Ironbark says Citronen project in Greenland needs $514m


Australia's Ironbark Zinc has announced that around $514m is required to fund the development of its Citronen project in Greenland, based on the outcome of an updated feasibility study.  

The 3.3Mtpa project is expected to produce up to 200,000tpa zinc metal and has projected revenue of $6.3bn over a mine life of 14 years.

It comprises an exploitation licence 2016/30 (Mining Permit), which was granted by the Greenland Government in December last year for a period of 30 years.

According to the feasibility study, the project has a net present value (NPV) of $1.03bn and an internal rate of return (IRR) of 36%.

"One of the project’s most exciting aspects remains its exceptional exploration potential with identified mineralisation remaining open in almost every direction."

Ironbark Zinc managing director Jonathan Downes said: "The Citronen project shows a highly profitable base metal development potential of global significance. 

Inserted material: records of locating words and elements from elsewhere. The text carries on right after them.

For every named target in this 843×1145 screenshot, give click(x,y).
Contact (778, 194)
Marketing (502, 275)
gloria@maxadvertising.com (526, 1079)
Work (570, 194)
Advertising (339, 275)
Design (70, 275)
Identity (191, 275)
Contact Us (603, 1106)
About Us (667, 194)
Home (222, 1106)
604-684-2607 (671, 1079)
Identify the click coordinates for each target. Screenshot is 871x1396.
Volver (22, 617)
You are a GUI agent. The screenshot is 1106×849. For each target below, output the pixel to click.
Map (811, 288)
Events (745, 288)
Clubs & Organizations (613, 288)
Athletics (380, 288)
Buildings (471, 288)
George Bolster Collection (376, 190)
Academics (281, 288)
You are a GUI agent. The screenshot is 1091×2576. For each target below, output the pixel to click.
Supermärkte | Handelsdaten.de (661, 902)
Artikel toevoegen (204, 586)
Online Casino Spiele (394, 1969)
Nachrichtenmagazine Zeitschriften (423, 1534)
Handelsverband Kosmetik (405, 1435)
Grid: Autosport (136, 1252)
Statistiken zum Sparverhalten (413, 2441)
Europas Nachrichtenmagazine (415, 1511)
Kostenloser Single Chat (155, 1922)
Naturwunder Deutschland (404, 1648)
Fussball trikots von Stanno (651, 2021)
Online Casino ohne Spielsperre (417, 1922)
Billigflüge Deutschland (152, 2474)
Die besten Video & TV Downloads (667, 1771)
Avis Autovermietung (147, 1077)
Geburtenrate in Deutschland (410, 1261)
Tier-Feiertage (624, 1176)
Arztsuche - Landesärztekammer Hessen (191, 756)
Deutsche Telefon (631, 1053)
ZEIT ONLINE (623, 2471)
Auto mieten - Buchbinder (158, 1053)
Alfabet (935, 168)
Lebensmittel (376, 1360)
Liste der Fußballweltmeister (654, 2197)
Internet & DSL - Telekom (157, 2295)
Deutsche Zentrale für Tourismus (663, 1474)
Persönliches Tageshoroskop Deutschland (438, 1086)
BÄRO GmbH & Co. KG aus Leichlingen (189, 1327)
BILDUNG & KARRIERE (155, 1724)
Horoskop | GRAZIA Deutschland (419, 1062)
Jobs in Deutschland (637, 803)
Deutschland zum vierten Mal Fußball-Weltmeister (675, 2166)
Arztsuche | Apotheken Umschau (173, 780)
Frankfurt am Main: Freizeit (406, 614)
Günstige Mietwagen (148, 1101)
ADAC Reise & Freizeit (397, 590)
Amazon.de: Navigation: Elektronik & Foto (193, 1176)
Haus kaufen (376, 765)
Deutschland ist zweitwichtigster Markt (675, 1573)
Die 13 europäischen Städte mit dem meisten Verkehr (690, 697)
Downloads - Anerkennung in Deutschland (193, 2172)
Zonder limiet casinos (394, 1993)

"Citronen’s mine life of at least 14 years is defined only by the limits of drilling to date. As such, one of the project’s most exciting aspects remains its exceptional exploration potential with identified mineralisation remaining open in almost every direction." 

The project is an underground room and pillar mining operation, concentrating the ore through dense media separation (DMS) and flotation techniques in order to produce separate zinc and lead concentrates.

To date, the company’s drilling programme at the site has covered more than 66,000m and 166 diamond holes.

Under the existing memorandum of understanding (MoU), Ironbark is working with China Nonferrous to deliver an engineering, procurement and construction (EPC) fixed-price contract, as well as assist in project financing.